Look through the records that follow. Copy every line containing the word "computer".
-- GIVEN RECORDS follows --
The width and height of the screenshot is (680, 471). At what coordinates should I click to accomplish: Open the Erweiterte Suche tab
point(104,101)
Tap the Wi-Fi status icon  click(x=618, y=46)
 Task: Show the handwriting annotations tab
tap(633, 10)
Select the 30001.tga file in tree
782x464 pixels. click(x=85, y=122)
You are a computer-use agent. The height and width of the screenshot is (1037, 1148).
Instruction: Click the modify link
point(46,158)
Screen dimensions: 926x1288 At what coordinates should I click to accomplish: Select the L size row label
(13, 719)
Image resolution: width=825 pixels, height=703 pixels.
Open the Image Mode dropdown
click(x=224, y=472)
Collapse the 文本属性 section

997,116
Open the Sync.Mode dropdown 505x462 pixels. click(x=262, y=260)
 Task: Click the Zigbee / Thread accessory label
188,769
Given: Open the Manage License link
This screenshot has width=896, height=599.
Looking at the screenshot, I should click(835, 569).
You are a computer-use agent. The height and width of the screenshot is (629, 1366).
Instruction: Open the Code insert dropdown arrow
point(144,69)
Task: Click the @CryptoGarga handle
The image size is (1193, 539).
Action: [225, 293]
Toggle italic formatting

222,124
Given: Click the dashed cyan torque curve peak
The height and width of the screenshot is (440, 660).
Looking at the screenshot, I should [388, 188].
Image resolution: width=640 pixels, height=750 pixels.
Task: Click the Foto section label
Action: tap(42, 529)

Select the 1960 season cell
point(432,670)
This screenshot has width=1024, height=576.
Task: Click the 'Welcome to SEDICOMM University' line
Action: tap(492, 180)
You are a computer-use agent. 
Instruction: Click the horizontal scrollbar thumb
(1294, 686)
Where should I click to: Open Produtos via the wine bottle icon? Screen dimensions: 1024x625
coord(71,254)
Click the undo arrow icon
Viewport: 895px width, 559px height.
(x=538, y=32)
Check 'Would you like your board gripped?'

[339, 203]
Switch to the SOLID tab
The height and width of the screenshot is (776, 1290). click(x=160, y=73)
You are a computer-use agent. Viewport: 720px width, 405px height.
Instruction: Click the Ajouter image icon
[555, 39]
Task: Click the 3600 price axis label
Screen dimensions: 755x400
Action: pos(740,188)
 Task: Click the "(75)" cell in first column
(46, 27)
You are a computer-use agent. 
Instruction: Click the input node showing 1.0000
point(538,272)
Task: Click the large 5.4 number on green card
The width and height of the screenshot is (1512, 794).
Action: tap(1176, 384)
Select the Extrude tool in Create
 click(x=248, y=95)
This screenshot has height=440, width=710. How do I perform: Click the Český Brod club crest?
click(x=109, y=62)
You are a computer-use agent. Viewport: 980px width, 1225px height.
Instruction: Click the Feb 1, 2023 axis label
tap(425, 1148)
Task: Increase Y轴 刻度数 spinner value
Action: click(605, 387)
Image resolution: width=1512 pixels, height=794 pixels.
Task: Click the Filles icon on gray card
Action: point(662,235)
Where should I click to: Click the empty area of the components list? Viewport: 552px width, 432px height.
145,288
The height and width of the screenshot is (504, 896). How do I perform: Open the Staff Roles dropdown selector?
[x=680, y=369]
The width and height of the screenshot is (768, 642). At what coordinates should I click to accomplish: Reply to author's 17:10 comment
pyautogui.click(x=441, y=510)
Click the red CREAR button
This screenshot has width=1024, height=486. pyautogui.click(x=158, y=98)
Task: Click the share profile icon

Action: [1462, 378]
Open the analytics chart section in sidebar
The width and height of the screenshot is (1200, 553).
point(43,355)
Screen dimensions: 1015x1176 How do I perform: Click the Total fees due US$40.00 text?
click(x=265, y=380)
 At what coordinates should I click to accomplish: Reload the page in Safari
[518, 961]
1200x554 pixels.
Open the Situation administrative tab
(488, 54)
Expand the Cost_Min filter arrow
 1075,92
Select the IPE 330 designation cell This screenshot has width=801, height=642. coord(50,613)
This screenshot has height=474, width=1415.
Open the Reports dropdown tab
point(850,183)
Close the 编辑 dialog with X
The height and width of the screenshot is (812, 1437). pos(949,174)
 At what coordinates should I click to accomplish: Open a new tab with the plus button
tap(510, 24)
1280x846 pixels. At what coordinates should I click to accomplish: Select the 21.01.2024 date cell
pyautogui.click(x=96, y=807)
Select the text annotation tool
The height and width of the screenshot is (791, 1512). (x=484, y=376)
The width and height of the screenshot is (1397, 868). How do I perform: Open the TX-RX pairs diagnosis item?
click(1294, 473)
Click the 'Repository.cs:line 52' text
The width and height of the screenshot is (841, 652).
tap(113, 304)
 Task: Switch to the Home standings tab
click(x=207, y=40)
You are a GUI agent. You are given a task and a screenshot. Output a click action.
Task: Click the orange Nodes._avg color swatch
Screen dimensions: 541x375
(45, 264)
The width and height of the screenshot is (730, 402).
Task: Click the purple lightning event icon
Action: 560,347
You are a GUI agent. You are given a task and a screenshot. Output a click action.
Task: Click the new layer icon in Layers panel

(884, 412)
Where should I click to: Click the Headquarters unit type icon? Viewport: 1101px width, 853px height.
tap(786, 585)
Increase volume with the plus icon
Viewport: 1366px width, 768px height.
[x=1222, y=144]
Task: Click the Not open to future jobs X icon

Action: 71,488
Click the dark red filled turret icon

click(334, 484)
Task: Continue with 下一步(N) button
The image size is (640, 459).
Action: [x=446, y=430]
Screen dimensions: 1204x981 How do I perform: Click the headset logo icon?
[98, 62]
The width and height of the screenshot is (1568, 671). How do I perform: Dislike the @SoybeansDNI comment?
-- GIVEN RECORDS concluded --
* **SOLUTION**:
You are a computer-use agent. The height and width of the screenshot is (1037, 1148).
You are a computer-use agent. The height and width of the screenshot is (629, 1366).
You are a computer-use agent. 
You are a computer-use agent. Viewport: 720px width, 405px height.
You are a computer-use agent. 
You are a computer-use agent. Viewport: 980px width, 1225px height.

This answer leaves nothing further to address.